(Beginning of Data to use)
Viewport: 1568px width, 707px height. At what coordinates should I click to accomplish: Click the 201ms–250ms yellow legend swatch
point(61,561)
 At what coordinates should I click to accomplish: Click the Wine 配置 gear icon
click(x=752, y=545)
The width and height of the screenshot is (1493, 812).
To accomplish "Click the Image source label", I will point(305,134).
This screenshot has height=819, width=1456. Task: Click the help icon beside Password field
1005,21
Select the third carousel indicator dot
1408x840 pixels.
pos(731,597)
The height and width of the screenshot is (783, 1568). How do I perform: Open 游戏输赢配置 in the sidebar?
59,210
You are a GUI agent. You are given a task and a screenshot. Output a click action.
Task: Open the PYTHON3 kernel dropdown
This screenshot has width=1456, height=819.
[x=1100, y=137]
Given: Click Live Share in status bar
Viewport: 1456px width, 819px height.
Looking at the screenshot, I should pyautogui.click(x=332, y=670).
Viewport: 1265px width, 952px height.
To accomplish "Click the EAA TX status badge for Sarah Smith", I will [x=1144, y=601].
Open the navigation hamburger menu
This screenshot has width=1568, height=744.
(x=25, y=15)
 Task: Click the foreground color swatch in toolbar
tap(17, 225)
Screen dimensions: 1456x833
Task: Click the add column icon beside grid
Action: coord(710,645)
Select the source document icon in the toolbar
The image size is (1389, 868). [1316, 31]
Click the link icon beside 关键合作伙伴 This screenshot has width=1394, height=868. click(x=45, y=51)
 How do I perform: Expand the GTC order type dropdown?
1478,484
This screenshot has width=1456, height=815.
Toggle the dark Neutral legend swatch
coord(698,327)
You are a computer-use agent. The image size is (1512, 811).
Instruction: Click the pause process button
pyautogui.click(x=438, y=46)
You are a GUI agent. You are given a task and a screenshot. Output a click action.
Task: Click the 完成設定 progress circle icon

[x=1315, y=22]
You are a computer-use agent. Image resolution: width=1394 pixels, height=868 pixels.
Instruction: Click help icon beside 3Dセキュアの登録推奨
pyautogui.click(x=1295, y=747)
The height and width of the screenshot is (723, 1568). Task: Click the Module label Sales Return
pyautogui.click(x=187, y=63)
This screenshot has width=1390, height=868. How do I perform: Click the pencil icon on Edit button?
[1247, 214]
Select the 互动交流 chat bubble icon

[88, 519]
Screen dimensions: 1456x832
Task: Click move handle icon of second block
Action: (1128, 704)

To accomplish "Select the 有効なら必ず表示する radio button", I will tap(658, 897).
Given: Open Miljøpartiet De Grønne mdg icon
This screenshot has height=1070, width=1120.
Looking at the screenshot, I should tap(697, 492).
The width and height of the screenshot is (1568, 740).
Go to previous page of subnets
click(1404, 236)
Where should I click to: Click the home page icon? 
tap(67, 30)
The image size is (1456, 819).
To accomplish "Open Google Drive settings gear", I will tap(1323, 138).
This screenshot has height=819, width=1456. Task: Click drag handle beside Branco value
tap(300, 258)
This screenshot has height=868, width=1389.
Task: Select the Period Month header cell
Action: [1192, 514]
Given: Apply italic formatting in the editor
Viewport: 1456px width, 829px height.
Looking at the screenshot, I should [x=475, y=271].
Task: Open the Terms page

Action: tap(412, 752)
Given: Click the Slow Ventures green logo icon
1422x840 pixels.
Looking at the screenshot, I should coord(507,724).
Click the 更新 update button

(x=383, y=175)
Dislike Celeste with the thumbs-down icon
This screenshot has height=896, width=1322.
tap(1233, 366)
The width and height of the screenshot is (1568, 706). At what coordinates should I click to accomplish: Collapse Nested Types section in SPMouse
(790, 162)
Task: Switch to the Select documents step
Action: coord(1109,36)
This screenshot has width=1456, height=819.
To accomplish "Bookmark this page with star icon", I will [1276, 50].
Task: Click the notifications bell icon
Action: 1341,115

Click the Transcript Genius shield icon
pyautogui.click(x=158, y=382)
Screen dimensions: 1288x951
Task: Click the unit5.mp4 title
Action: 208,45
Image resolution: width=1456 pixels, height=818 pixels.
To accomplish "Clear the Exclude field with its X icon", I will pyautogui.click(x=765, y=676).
(End of Data to use)
** What to produce **
What this exercise asks for is every line of the data above with the word "computer".

** Answer **
You are a computer-use agent. The image size is (1512, 811).
You are a computer-use agent. Image resolution: width=1394 pixels, height=868 pixels.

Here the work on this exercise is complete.